**Texto del documento:**

+++++

García-Gallardo y los polinizadores
Las que no tuvimos educación sexual, las que nos buscamos la vida en soledad, no vamos a permitir que un señor que dice no saber mucho de embarazos quiera estrechar los derechos de las mujeres
Tengo 17 años, aún voy al instituto. Nadie sabe que estoy aquí. Bueno, sí, una amiga que vino antes y ha corrido la voz de que hay un ginecólogo majo. Entonces se decía así. Majo o maja era ser progresista. En la consulta de este ginecólogo todo el personal es majísimo. Son de los que recetan a una chica de 17 años, sin acompañamiento familiar, la píldora anticonceptiva. Este ginecólogo tan majo es del PCE, de familia represaliada, exiliada, encarcelada, así que entrar aquí es también como poner un pie en un templo. Yo no tengo madre, pero si la tuviera tampoco podría haberle dicho dónde he venido. Mi educación sexual ha sido nula. A pesar de que me doy besos con lengua desde los 13 y de que ya tengo relaciones con un chico (majo), no he tenido más guía que la intuición. En estos meses que llevo de experiencia percibo que en los chicos el placer está a la vista, y que en las chicas es algo más misterioso: a veces se siente una como una olla a presión que busca desesperadamente la manera de acertar con la válvula de escape y otras la mente se larga a dar un paseo y vuelve al rato para cumplir a tiempo con la charlita que tienen los amantes en las películas después de echar un polvo. Hay una canción, At Seventeen, de Janis Ian, que no entiendo, pero sé que cuenta mi vida desde el futuro.

+++++

**Datos de entrada:**
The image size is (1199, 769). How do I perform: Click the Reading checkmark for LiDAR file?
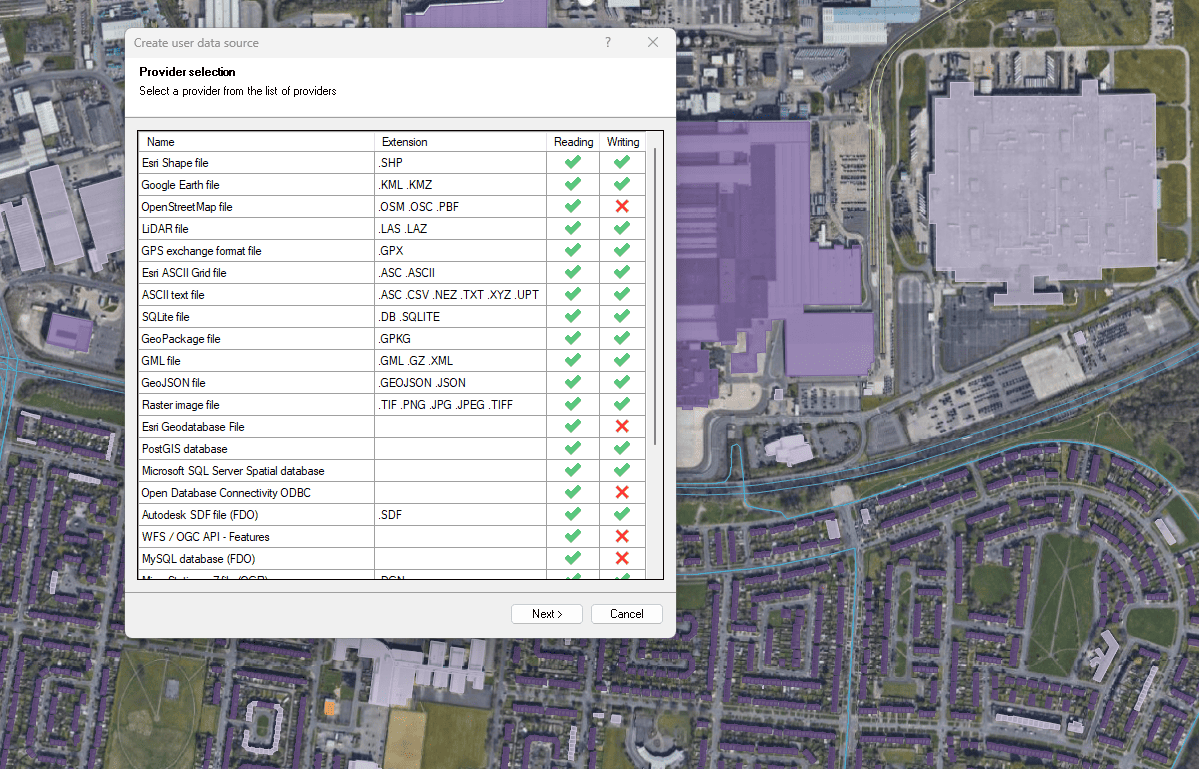point(573,229)
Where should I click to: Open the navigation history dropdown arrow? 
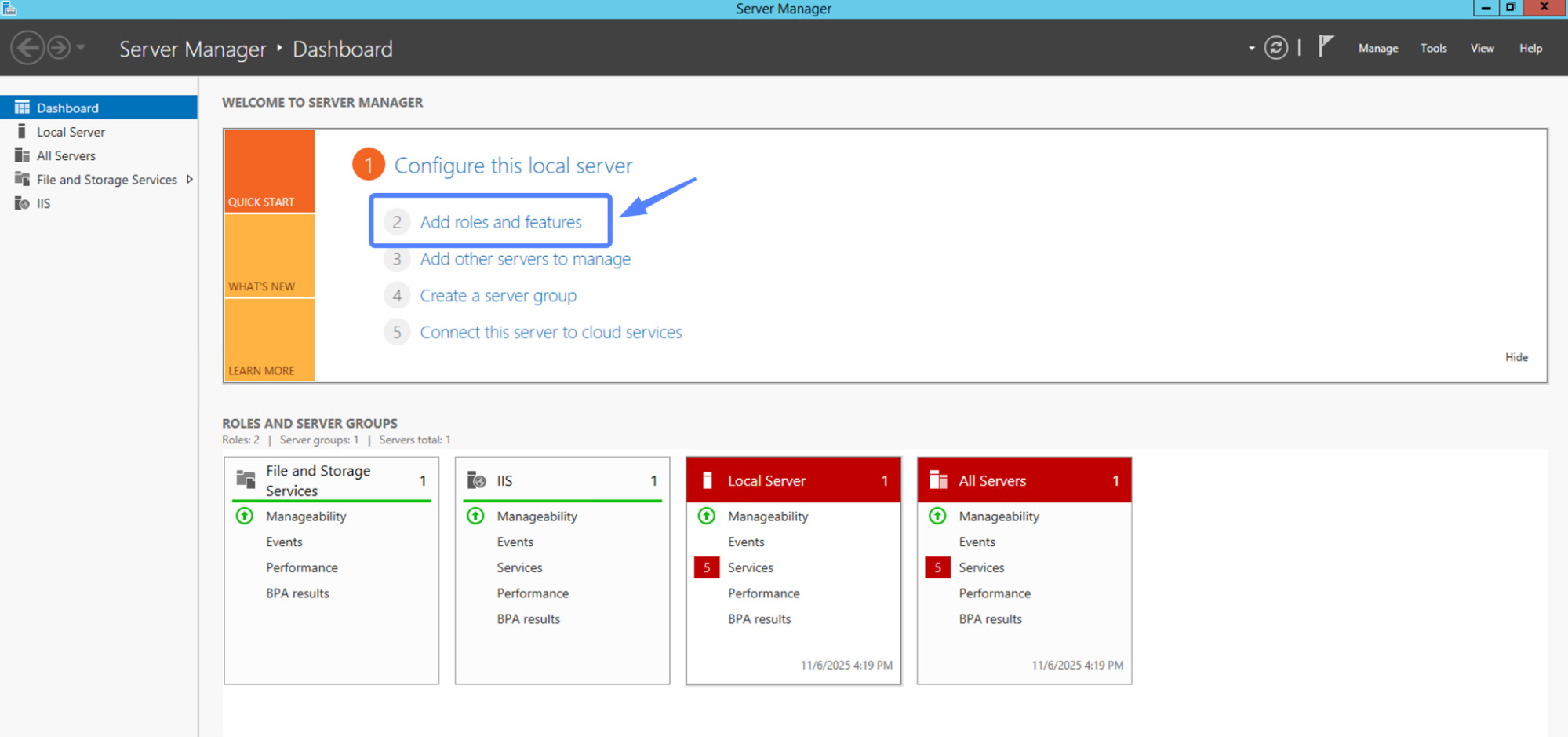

+++++

**Preguntas:**
(a) Traduce al inglés esta oración del texto sobre García-Gallardo y los polinizadores: «Yo no tengo madre, pero si la tuviera tampoco podría haberle dicho dónde he venido.»
(b) Prosigue el texto sobre García-Gallardo y los polinizadores a partir de su última oración.

**Resultados del ejercicio:**
(a) I don't have a mother, but if I had one, I couldn't have told her where I've come either.

(b)
El sexo se alimenta de canciones, de películas, de libros que una lee bendiciendo cada frase calenturienta. Estoy muy lejos de ser una reprimida porque en mi barrio bulle la izquierda, soy afortunada, en la calle puedo contrarrestar la educación recibida. Mi padre, aún no me explico por qué, contó un día en la mesa cuando yo tenía unos 11 años cómo las flores atraen a los polinizadores. Mis hermanos contenían la risa y yo me preguntaba si dicha charla iba dirigida a mí. No llegué a entender la verdadera dimensión del asunto, pero el verbo polinizar me puso la cabeza del revés. Y ahí se acabó la aportación paterna al conocimiento de este medio, un medio que sospecho que él por su parte conocía bastante bien.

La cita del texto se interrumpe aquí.